树哈希可以解决有根树的树同构问题(即随意交换儿子的顺序),同时可以快速进行换根。

\(h(u)\) 表示 \(u\) 子树的哈希值。我们可以按照如下方式进行递推:

\[ h(u)=1+\sum_{v\in to[u]}\operatorname{shift}\bigl(h(v)\big) \]

其中 \(\operatorname{shift}\) 表示一种二进制位混合运算,一般如下:

ull seed = (mt19937_64){(random_device){}()}(); // 单次生成随机数
ull shift(ull x) {
    x ^= x << 2;
    x ^= x >> 3;
    x ^= x << 17;
    return x ^ seed;
}

P5043 【模板】树同构([BJOI2015]树的同构)

题意

给定 \(n\) 棵树,请将它们按无根树的同构划分为若干等价类。

对于无根树,我们先找到重心,然后记重心的哈希值为树的哈希值。
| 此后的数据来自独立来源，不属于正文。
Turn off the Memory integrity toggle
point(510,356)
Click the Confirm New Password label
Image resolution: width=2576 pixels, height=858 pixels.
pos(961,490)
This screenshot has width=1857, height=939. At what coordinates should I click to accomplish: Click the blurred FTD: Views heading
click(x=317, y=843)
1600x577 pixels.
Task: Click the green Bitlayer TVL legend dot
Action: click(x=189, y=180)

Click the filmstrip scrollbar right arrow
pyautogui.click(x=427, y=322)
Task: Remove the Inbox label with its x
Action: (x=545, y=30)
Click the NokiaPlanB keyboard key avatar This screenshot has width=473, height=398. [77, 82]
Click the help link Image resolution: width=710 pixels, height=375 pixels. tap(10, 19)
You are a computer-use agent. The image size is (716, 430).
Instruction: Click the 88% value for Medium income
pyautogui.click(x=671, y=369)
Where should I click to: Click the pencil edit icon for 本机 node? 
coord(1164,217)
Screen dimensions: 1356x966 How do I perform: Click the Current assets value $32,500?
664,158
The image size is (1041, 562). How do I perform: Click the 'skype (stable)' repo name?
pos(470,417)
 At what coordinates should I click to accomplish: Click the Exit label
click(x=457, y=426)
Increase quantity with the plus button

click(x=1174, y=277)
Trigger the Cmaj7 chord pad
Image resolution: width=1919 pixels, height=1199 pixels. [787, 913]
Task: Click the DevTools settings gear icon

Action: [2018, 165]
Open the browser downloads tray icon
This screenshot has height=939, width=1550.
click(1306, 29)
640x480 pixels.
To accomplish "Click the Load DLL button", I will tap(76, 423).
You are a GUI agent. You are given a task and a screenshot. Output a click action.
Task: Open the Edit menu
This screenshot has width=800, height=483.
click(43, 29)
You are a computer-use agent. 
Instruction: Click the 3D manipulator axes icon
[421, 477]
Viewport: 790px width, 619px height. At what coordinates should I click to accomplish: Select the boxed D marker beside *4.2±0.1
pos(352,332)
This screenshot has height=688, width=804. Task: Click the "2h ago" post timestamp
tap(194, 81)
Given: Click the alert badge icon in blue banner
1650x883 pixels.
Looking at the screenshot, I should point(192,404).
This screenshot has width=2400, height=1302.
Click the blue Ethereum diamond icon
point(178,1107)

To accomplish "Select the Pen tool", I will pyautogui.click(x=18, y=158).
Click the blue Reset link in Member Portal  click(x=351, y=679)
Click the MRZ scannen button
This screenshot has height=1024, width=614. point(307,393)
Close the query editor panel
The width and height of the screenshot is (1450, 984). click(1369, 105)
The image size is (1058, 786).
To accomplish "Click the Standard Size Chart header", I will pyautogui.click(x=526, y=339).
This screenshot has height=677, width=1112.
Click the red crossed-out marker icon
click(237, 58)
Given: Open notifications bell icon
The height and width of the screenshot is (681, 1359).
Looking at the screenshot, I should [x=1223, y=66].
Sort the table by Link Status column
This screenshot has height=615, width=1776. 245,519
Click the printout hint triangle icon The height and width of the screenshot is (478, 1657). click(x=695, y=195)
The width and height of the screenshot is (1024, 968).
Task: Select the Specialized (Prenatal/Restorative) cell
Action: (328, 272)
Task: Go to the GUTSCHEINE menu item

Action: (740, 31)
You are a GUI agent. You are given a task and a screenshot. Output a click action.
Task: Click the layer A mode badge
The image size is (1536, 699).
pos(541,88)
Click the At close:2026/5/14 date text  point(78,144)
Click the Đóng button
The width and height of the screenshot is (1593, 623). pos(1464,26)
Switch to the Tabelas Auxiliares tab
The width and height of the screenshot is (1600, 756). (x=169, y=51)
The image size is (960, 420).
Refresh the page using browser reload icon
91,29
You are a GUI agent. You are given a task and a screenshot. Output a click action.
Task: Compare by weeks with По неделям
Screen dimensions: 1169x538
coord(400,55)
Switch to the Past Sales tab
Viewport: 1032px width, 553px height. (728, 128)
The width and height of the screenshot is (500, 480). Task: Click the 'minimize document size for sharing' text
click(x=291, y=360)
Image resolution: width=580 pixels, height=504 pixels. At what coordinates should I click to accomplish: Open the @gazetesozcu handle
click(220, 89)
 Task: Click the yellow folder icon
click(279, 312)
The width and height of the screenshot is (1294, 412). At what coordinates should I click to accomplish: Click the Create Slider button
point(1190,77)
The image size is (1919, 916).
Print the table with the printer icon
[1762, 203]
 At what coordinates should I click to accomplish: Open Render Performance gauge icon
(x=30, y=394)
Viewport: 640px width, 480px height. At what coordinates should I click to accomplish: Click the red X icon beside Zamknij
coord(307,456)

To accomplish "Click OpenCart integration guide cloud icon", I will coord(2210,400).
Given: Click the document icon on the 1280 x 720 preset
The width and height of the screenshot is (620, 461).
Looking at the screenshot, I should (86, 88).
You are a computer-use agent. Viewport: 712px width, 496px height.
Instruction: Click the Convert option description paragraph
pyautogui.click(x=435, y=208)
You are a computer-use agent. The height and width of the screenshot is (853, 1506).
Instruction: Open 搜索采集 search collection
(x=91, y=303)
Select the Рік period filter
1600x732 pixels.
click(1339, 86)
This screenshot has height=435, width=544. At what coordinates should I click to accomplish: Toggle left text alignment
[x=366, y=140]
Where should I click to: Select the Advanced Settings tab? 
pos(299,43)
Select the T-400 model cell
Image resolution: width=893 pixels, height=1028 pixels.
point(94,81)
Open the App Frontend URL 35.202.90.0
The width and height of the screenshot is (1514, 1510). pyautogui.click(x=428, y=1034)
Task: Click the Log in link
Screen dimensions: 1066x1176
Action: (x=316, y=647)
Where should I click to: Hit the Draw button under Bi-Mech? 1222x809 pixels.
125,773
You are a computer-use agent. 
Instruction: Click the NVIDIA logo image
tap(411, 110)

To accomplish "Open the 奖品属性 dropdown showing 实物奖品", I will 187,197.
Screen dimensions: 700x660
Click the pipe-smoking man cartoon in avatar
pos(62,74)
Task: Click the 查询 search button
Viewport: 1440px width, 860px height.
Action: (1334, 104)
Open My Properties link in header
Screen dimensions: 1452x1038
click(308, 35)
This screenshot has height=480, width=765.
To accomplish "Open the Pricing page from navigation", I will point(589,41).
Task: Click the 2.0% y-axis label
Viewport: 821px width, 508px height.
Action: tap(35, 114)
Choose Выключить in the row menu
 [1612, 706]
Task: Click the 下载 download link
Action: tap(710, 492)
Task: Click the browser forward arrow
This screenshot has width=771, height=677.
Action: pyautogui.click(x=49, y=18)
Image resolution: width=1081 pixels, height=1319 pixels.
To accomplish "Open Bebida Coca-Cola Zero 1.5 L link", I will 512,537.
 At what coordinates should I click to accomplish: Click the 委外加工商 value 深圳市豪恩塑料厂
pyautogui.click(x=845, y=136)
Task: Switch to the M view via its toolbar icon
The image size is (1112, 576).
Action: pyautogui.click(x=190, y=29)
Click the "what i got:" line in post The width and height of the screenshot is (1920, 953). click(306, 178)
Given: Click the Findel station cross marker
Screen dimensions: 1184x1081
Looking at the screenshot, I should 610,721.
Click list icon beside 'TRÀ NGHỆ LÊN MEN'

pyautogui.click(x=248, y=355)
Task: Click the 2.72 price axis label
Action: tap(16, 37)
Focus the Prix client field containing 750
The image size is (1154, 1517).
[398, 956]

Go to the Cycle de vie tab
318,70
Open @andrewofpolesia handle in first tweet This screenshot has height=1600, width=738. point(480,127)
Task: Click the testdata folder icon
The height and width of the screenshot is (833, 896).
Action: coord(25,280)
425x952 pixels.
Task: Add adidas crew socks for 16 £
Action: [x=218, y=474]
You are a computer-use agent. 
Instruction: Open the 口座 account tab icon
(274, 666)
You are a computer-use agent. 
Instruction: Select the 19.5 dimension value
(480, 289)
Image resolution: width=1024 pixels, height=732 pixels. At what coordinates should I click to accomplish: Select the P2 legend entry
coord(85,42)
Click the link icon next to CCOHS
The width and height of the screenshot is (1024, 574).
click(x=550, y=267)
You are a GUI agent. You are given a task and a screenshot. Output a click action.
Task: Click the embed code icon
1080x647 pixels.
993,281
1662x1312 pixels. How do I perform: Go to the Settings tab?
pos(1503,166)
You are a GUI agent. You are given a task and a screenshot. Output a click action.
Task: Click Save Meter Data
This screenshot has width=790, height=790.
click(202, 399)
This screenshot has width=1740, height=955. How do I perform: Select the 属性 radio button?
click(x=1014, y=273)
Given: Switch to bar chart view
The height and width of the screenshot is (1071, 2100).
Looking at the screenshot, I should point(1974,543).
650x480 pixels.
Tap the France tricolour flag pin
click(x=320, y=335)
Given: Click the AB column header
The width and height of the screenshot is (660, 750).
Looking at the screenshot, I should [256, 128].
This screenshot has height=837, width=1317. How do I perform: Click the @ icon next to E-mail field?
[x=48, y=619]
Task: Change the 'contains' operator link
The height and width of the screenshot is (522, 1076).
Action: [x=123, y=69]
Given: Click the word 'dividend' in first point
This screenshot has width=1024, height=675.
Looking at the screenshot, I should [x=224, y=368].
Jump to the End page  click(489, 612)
如果有两个重心,将它们的哈希值异或起来即可。

代码
#include<iostream>
#include<random>
#include<ctime>
#include<map>
#define ull unsigned long long
using namespace std;
const int N = 55;

struct Edge {
    int v, next;
} pool[2 * N];
int ne, head[N];

void addEdge(int u, int v) {
    pool[++ne] = {v, head[u]};
    head[u] = ne;
}

void clear_Edge(int n) {
    ne = 0;
    for(int i = 1; i <= n; i++) head[i] = 0;
}

int t, n;
int sz[N], mxp[N] = {1024};
int rt;

ull hsh[N], seed = (mt19937_64){(random_device){}()}();

ull shift(ull x) {
    x ^= x << 2;
    x ^= x >> 3;
    x ^= x << 17;
    x ^= seed;
    return x;
}

void get_rt(int u, int fa) {
    sz[u] = 1;
    mxp[u] = 0;
    for(int e = head[u]; e; e = pool[e].next) {
        int v = pool[e].v;
        if(v == fa) continue;
        get_rt(v, u);
        sz[u] += sz[v];
        mxp[u] = max(mxp[u], sz[v]);
    }
    mxp[u] = max(mxp[u], n - sz[u]);
    if(mxp[u] < mxp[rt]) rt = u;
}

void dfs(int u, int fa) {
    hsh[u] = 1;
    for(int e = head[u]; e; e = pool[e].next) {
        int v = pool[e].v;
        if(v == fa) continue;
        dfs(v, u);
        hsh[u] += shift(hsh[v]);
    }
    ++hsh[u];
}

ull calc() {
    if(n & 1) {
        return hsh[rt];
    } else {
        get_rt(rt, 0);
        for(int e = head[rt]; e; e = pool[e].next) {
            int v = pool[e].v;
            if(sz[v] == n / 2) return hsh[rt] ^ (hsh[v] + shift(hsh[rt] - shift(hsh[v])));
        }
        return hsh[rt];
    }
}

map<ull, int> mp;

int main() {

    cin >> t;
    for(int k = 1; k <= t; k++) {
        cin >> n;
        clear_Edge(n);
        for(int i = 1; i <= n; i++) {
            int x;
            cin >> x;
            if(x) {
                addEdge(x, i);
                addEdge(i, x);
            }
        }
        rt = 0;
        get_rt(1, 0);
        dfs(rt, 0);
        int &res = mp[calc()];
        if(res) cout << res << '\n';
        else cout << (res = k) << '\n';
    }

    return 0;
}